### FRAGMENT DOKUMENTU ###

Czy warto być gołębiem
https://www.youtube.com/watch?v=z8DO8M0RZcY&ab_channel =PolskieNagrania
Otóż! Zapewne wiecie, że - jeśliby internet
padł :
czy będziemy wysyłać wiersze
wiadomościami?
Dzisiaj potrzeby nie mamy, w pergamin
zawijać;
skrzętnie zatajonych informacji, gołąb
szponami
strzegłby prywatności - kontrola ze strony
nieba
jedynie napawałaby skrzydła, w powiewie
Zefira.
Meandruje i jakieś delty ujścia na dłoni
wypatruje,
wewnętrzna strona staje się dla niego
lotniskiem
Zawsze wyląduje, busola nie zawiedzie
nadawcy
Niby ptasi móżdżek, czas rozróżnia i
przestrzenie,
abstrakcją kremuje życie, deszcz balsamuje
nas
w słońcu
Komentarze (46)
coraz mniej romantyczne jest nasze życie, albo
romantyzm się przepoczwarza, kiedyś gołębie, dziś
internet a jutro...
będziemy epoką kamienia łupanego co przeminęła z
wiatrem :)
serdeczności z uśmiechem:) Pieronie;)
Zapomniałeś o dronach. Jakby co, to mam jeszcze
telefon stacjonarny. :)
Ech, czas pokaże... :(
Pozdrawiam Sebku. :)
...A ja bym chciał, wiesz, żeby tak chociaż na dzień,
dwa, a najlepiej na tydzień wszystko stanęło... Koniec
świata, haha :-) Ja tam daję sobie radę w całkowitej
głuszy ;-)
Ale mimo tego gołębiem być nie warto.... Nie, nie,
nie... Każdym ptakiem, jeno nie gołębiem! ;-) ;-)
Sorry, Brachu, ale dzisiaj zakręcony jestem,
bezsenność powoli mnie wykańcza :-) Wybacz głupotki
moje :-)
Pozdrawiam Cię serdecznie, Sebuś :-) Sława! :-)
Oj ciężko by było się przestawić połowa populacji
zmysły by postradała bez internetu :)))) To jak z
jaguara przesiąść się na kucyka :D:D
hahaha...Pozdrawiam cieplutko z uśmiechem :)))
Nieźle zakręcony fragmentami. Cóż, powrót do starych
metod.
*zapewne
Bardzo interesująca refleksja, pozdrawiam serdecznie.

### PRZEDSTAWIONE DANE ###

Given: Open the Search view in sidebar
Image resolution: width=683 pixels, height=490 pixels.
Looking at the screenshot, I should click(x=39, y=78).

###

Dlaczego, według wpisu o gołębiu, autor komentarza zaczynającego się od słów „Sorry, Brachu” prosi o wybaczenie swoich „głupotek”? Dane nie mają żadnego związku z wpisem o gołębiu.

▶ [ROZWIĄZANIE PISEMNE]
Prosi o wybaczenie, ponieważ tego dnia jest zakręcony, a bezsenność powoli go wykańcza.